High-fibre diet for prevention Target 30 g fibre per day. Sources: wholegrain bread and pasta (3-4g per slice/serving), porridge and bran cereals (4-8g per serving), lentils and legumes (8g per 80g cooked serving), broccoli and Brussels sprouts (3-4g per portion), apples with skin (3g), pears (5g). Increase gradually over 2-4 weeks to avoid bloating and gas. With increased fibre: increase water intake proportionally. Low-fibre diet (white bread, processed food, low fruit/vegetable intake): increases colonic transit time, increases intraluminal pressure, increases diverticular formation.
Nut, seed, and popcorn safety Historical advice to avoid nuts, seeds, and popcorn in diverticular disease (concern about impacting in diverticula) was based on theoretical concern without evidence — a large prospective cohort study (HPFS — Health Professionals Follow-Up Study, Strate et al., JAMA 2008) showed that nut and seed consumption was NOT associated with increased diverticulitis risk and was actually inversely associated with acute diverticulitis. Current NICE NG147 advice: no dietary restrictions in diverticular disease. Patients may safely eat nuts, seeds, and high-fibre foods. Advise against: restrictive low-residue diet in diverticular disease (it worsens constipation and diverticular disease).
NSAID avoidance NSAIDs (ibuprofen, naproxen, diclofenac, aspirin — except low-dose cardioprotective) increase the risk of acute diverticulitis by approximately 2-3-fold and increase the risk of haemorrhage from diverticular disease. Mechanism: NSAIDs impair prostaglandin-mediated mucosal defence, reduce colonic blood flow, and impair platelet function (haemorrhage risk). For analgesia in diverticular disease: use paracetamol as first-line. If NSAID is required (arthritis, cardiovascular): use minimum effective dose + PPI + advise patient of risk. Low-dose aspirin (75-100 mg daily) for cardioprotection: the risk-benefit decision is complex — generally continue cardioprotective aspirin but advise on diverticular risk.
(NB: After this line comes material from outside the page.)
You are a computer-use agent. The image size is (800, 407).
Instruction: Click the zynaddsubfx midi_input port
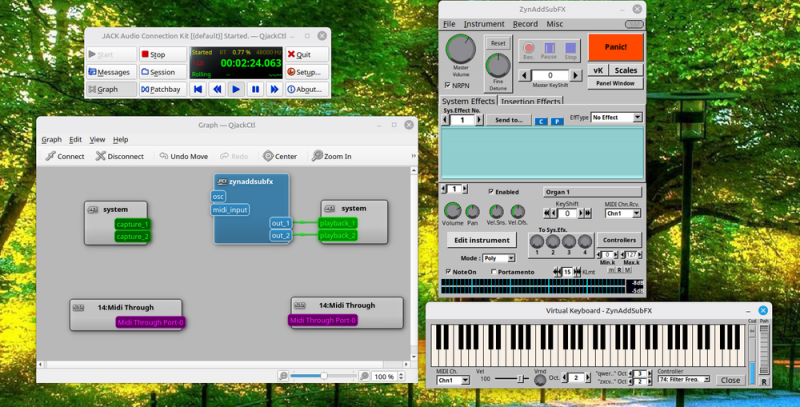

Constipation prevention Constipation increases intraluminal pressure and precipitates diverticular disease progression. Management: adequate dietary fibre + 1.5-2 L water/day + regular exercise. Laxatives if required: bulk-forming (Fybogel — ispaghula husk — first-line), osmotic (macrogol), or stool softeners (docusate). Avoid stimulant laxatives long-term (bisacodyl, senna) — do not address the underlying constipation mechanism. Toilet posture: squatting position (raised footstool) reduces straining.
Physical activity for diverticular disease prevention Prospective cohort studies show that physically active individuals have approximately 20-25% lower incidence of symptomatic diverticular disease. The mechanism: physical activity promotes colonic motility, reduces constipation, and reduces intra-abdominal fat (which is associated with diverticular inflammation). Target: 150 min moderate aerobic activity per week (brisk walking, cycling, swimming). Sedentary lifestyle is an independent risk factor for diverticulosis and diverticulitis.
Weight management Obesity (BMI >30) is associated with increased diverticular disease incidence and increased severity of diverticulitis (higher complication rate, higher recurrence rate). Visceral adiposity specifically increases pericolic inflammation risk. Weight management programme (NICE NG189 pathway for BMI ≥30) reduces diverticulitis risk and improves outcomes after surgical resection.
Patient education and warning signs Every patient diagnosed with acute diverticulitis should receive written information about: warning signs requiring emergency assessment (generalised abdominal pain + rigidity = 999, fever not responding to antibiotics = same-day assessment, massive rectal bleeding = 999), dietary modifications, the need for colonoscopy at 6-8 weeks, and what diverticulitis means for long-term bowel care. Guts UK (gutscharity.org.uk): comprehensive patient information on diverticular disease.
Bowel cancer awareness in diverticular disease Diverticular disease and CRC occur in the same age group (peak age 65-80), in the same anatomical location (sigmoid colon), and produce overlapping symptoms (change in bowel habits, rectal bleeding, LIF pain). The key patient message: diverticular disease does NOT protect against CRC — these two conditions can coexist and CRC can arise within a diverticular segment. Any change in symptom pattern, unexplained weight loss, new rectal bleeding, or anaemia in a patient with diverticular disease must trigger prompt GP review and colonoscopy consideration.